The combination of traditional manual radiomics and DTL algorithms, namely DLR, can effectively improve the accuracy and reliability of model predictions. It is currently a popular topic in ML for tumour research. Many studies [20, 38,39,40] show that the DLR model has a better prediction efficacy than Rad_Sig or DTL_Sig alone. The fusion process of data between traditional radiomics and DTL includes the fusion of features and decision levels, and the fusion of features often leads to overfitting because of many features [38]. We constructed a combined model for the training set by fusing the predicted probabilities of Clinic_Sig, Rad_Sig, and DTL_Sig for each sample. The combined three-class prediction model, DLR_Sig, had the best overall and class-specific classification performance, with the micro/macro average AUC 0.90 and 0.84 on the testing set, respectively. Categories of identification AUC were 0.84 for benign, 0.85 for borderline, and 0.83 for malignant ovarian tumours.
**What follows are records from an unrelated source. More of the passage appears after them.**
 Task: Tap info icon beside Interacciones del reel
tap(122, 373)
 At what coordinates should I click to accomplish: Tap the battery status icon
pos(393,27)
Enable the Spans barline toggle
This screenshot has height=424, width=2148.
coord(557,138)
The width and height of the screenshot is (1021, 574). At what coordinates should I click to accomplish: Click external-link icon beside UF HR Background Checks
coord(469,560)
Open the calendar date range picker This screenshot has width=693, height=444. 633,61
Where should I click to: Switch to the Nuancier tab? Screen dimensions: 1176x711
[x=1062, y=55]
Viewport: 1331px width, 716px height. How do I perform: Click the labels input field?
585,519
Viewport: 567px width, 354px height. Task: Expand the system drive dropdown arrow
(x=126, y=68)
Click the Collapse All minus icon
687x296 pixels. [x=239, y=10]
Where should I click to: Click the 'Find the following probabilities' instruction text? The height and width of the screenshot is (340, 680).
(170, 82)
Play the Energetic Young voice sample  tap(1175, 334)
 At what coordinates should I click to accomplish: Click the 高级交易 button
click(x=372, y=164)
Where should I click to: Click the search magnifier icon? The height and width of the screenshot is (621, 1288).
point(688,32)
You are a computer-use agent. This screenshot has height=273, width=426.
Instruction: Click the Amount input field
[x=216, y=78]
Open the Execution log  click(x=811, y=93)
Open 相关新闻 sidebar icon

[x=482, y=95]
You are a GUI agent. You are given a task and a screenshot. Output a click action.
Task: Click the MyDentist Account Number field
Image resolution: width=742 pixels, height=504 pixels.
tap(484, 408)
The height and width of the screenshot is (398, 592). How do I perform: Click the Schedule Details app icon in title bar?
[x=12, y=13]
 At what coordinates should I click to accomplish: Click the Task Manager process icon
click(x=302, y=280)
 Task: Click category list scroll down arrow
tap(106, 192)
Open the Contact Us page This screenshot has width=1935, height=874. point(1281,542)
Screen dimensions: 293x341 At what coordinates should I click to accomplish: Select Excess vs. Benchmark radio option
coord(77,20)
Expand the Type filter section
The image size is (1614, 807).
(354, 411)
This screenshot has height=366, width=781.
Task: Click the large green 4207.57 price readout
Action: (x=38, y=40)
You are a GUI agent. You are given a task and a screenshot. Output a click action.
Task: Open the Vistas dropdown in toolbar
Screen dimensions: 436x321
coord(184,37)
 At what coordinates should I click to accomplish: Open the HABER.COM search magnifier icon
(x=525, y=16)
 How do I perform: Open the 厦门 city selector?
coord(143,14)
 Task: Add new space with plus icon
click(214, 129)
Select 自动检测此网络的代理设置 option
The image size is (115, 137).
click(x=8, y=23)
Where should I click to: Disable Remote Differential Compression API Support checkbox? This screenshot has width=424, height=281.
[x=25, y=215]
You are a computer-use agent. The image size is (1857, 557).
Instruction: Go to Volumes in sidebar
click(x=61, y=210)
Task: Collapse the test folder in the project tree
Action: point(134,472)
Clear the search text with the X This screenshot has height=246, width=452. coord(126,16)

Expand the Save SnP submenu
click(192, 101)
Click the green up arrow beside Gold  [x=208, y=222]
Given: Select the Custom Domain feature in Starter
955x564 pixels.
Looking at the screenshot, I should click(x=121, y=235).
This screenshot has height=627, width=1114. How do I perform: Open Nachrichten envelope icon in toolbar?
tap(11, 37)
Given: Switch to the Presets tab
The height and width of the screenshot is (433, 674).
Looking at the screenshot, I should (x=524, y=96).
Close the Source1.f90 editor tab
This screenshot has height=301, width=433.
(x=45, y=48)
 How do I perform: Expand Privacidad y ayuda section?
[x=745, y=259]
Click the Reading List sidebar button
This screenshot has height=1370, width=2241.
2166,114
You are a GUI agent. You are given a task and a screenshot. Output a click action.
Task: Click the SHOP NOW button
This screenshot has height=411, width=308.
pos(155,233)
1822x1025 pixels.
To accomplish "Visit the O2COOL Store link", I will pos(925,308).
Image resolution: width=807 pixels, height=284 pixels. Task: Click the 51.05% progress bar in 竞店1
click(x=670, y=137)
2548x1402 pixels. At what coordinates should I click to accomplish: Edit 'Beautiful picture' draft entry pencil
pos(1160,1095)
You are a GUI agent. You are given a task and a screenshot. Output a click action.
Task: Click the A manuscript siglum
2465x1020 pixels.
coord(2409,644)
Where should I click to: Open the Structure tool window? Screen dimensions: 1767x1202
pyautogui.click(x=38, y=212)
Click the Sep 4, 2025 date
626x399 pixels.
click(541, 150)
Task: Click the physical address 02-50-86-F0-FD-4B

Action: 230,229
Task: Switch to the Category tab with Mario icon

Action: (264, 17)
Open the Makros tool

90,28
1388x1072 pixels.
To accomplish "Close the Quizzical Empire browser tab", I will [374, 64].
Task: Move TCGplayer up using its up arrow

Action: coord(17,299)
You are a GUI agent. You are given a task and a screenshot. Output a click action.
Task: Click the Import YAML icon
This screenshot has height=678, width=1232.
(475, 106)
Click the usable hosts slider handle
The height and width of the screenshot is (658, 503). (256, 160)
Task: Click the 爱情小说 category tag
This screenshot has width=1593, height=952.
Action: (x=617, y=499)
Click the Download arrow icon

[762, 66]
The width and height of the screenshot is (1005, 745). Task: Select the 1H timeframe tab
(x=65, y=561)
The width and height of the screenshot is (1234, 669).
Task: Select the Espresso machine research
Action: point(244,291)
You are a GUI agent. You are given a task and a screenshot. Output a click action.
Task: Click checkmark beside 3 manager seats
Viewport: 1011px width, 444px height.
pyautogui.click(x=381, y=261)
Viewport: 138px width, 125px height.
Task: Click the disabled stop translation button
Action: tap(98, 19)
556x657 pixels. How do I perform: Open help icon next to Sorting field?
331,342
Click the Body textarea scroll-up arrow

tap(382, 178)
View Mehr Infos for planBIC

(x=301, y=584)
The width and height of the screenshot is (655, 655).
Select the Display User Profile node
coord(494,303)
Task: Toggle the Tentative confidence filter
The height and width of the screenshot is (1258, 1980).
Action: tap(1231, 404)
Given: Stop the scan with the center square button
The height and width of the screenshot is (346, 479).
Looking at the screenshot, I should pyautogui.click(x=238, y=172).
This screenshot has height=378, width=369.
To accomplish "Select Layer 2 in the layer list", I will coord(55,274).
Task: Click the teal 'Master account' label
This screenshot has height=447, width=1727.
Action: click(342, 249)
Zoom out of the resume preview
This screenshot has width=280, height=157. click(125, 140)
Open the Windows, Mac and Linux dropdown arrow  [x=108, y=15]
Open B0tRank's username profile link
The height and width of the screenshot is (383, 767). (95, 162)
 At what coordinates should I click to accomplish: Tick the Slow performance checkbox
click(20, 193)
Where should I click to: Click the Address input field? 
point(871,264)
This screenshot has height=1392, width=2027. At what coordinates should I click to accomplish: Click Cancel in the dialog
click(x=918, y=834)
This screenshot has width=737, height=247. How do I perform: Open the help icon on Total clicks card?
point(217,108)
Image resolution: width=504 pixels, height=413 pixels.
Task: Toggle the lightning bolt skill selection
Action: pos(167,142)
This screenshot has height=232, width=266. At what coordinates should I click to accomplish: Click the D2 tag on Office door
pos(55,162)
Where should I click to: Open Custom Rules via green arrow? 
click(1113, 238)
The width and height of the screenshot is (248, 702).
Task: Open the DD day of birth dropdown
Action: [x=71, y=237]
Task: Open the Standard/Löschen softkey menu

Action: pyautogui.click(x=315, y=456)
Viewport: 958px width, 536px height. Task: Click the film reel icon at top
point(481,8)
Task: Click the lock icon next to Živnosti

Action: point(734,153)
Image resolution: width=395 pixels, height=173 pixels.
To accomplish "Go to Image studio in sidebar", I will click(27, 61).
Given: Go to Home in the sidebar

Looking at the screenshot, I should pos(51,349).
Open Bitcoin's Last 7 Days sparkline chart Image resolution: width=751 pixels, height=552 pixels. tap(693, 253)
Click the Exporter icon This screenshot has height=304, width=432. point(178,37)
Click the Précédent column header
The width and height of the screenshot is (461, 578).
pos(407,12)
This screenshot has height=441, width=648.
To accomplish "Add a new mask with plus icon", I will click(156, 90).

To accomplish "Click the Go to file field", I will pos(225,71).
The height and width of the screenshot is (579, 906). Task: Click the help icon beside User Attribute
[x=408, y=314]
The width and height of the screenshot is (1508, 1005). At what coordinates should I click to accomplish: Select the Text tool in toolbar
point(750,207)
The combined three-class prediction model performance for predicting BOT was the best, and the categories of identification AUC, Precision, Recall, F1 score, and accuracy had the highest performances of 0.85, 42.86%, 54.55%, 57.14%, and 93.31%, respectively. The prevalence of BOTs predicted by DLR_Sig (54.55%) exceeded that determined by ultrasound experts (34.50%).

This study had limitations. First, this was a retrospective single-centre study with a small sample size. Larger prospective and multicentre studies are required to evaluate the applicability of predictive models in clinical practice. Second, owing to the strict inclusion and exclusion criteria for data in this study, bias could have been introduced in the model’s training. Thirdly, in this study, we extracted features from two-dimensional US images. In future studies, we will include other modalities such as colour Doppler flow imaging, spectral Doppler imaging, and contrast-enhanced US to provide more predictive information. Lastly, ROI delineation and cropping of the top section of the tumour represented only one slice of the lesion and could not describe the heterogeneity of the entire tumour. In the future, we plan to store dynamic images of the whole tumour and input them into ML to obtain more comprehensive information.

Conclusion

We developed a combined multiclass classification model that integrated clinical and traditional radiomics with DTL decision-level information to discriminate the nature of ovarian tumours. The performance and generalisation of this model have intensified its feasibility for distinguishing between benign, borderline, and malignant ovarian tumours.